# Crypto Exchange BitMex Hit With $300 Million Investor Suit



## CrunkLord420 (Dec 13, 2019)

Not a big deal, but BitMEX stories are always relevant.

https://www.bloomberg.com/news/arti...tmex-is-hit-with-300-million-investor-lawsuit
_BitMex, one of the world’s most popular cryptocurrency exchanges, and founder Arthur Hayes are being sued for $300 million for allegedly stiffing an early investor.

Frank Amato and RGB Coin Ltd. claim to have been the first seed investor of BitMex in 2015. The $30,000 investment was supposed to later be converted into equity, currently valued at more than $50 million, but they weren’t granted the equity, the suit said. Amato claims BitMex, which has employees in California and is registered in the Seychelles, gave him false information.

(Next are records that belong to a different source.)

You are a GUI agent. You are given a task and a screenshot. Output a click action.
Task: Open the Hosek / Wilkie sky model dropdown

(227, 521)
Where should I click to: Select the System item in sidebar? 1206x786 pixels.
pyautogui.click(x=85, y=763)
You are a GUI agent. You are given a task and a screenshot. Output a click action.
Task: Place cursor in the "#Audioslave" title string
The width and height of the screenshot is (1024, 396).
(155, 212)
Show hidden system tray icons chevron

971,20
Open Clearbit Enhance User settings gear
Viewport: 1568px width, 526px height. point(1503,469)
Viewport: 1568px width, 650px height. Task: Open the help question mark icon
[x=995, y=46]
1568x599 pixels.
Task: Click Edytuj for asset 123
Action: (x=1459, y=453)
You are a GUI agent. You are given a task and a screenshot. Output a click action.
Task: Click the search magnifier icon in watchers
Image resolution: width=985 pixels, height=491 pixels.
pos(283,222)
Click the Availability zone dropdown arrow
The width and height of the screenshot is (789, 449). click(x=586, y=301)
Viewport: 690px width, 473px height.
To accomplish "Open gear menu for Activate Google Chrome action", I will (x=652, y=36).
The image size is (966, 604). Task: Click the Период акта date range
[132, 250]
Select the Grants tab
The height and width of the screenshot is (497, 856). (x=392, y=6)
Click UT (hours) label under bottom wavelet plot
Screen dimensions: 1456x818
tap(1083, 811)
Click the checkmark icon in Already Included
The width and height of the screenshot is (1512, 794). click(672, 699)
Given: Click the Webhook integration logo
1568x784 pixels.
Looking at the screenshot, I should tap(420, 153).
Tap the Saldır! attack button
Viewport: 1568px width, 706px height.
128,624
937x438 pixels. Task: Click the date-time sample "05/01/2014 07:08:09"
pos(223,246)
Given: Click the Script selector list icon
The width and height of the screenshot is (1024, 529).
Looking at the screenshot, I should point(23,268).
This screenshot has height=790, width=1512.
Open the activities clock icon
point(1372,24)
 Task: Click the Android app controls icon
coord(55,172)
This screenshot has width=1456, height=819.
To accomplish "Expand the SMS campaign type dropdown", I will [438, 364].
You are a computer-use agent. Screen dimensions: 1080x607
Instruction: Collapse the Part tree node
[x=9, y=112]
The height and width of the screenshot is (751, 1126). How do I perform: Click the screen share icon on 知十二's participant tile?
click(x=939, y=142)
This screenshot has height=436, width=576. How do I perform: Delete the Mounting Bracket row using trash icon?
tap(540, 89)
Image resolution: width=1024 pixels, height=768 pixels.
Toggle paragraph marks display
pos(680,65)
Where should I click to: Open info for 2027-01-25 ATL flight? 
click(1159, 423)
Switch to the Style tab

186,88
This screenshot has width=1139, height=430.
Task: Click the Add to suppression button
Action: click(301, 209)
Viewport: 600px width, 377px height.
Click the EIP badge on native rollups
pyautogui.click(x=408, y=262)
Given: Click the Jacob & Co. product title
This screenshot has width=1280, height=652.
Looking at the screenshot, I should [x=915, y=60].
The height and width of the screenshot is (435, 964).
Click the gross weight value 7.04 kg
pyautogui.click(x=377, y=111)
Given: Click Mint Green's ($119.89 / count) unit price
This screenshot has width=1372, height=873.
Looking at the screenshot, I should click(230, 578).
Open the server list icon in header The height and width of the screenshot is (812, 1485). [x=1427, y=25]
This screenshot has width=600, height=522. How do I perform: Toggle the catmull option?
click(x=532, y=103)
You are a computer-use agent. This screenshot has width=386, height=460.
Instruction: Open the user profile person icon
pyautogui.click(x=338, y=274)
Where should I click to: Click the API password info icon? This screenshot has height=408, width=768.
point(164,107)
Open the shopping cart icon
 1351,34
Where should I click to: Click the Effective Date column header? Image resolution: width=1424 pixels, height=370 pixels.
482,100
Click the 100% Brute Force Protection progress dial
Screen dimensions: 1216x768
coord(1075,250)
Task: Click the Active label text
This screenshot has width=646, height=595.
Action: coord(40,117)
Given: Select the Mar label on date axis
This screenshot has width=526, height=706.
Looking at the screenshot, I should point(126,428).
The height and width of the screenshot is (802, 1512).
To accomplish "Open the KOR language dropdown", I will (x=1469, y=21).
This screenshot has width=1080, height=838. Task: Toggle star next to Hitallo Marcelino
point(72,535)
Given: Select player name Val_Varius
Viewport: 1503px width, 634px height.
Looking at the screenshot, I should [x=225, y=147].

The suit Dec. 4 in California state superior court in San Francisco. “We will address Mr. Amato’s claims through the proper legal channels and will not comment beyond that,” BitMex said in a statement.

Amato and RGB Coin want to recoup the value of their equity, more than $50 million, and $250 million in punitive damages. Based on the estimated value of the stake, the exchange is now valued at about $1 billion.

Amato is a former JPMorgan Chase & Co. commodity derivatives trader, according to his LinkedIn profile. Hayes was formally a derivatives trader at Citigroup Inc. and Deutsche Bank AG.






Arthur Hayes, chief executive officer of BitMEX._


----------



## MuuMuu Bunnylips (Dec 13, 2019)

Wow. I didn't know clothing was that expensive.


----------